*Exercise prompt*. A word-for-word restatement of the whole listing is the expected answer.

*Record excerpts*.

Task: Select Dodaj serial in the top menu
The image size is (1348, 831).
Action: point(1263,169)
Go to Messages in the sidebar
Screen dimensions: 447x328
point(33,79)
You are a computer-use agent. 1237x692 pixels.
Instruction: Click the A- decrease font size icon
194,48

*Answer space*.
Task: Select Dodaj serial in the top menu
The image size is (1348, 831).
Action: point(1263,169)
Go to Messages in the sidebar
Screen dimensions: 447x328
point(33,79)
You are a computer-use agent. 1237x692 pixels.
Instruction: Click the A- decrease font size icon
194,48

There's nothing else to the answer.